Search code examples
node.jsexpressquery-stringquerystringparameter

Does Express.js respect RFC-3986 for query string?


Does ExpressJs respect/use the RFC-3986 standard when decoding query string parameters? Why the direct char "è" is accepted but the encoded version "%E8" isn't?

Test Expressjs http server

'use strict';

const express = require('express');
const bodyParser = require('body-parser');

// parse application/x-www-form-urlencoded
app.use(bodyParser.urlencoded({ extended: false }));

app.get('/test?', (req, res, next) => {
  console.log(req.query);
  res.status(200);
});

app.listen(4567, '127.0.0.1', () => {
    console.log('test http server started');
});

Request

GET localhost:4567/test?message=lorem+ipsum%2C%20foo+%E8+bar

Expected log

{ message: 'lorem ipsum, foo è bar' }

Server logs

{ message: 'lorem+ipsum%2C%20foo+%E8+bar' }

If we remove the %E8 char "è"

Request

GET localhost:4567/test?message=lorem+ipsum%2C%20foo+bar

Server logs

{ message: 'lorem ipsum, foo bar' }

Here (https://www.url-encode-decode.com/) I can read that for URI it can be applied the RFC-3986 which doesn't allow chars like è, é, à...

So it seems that Express refuse those chars, but if we try

Request

GET localhost:4567/test?message=lorem+ipsum%2C%20foo+è+bar

Expected log

{ message: 'lorem+ipsum%2C%20foo+è+bar' }

Server logs

{ message: 'lorem ipsum, foo è bar' }

So the direct char "è" is accepted but the encoded version %E8 isn't?

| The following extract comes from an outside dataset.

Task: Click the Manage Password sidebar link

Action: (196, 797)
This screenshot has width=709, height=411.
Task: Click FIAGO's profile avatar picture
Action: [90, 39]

I've tried to read ExpressJS sources but I can't find out a response.


Solution

  • Basically self solved:

    First thing first is that i found that in UTF-8 the hex of 'è' is 'C3A8' not 'E8'.

    So Express is probably accepting all UTF-8 chars, without applying RFC-3986 standard. This will explain why 'E8' isn't accepted but direct char 'è' is. 'E8' isn't accepted beceause it doesn't match anything in UTF-8.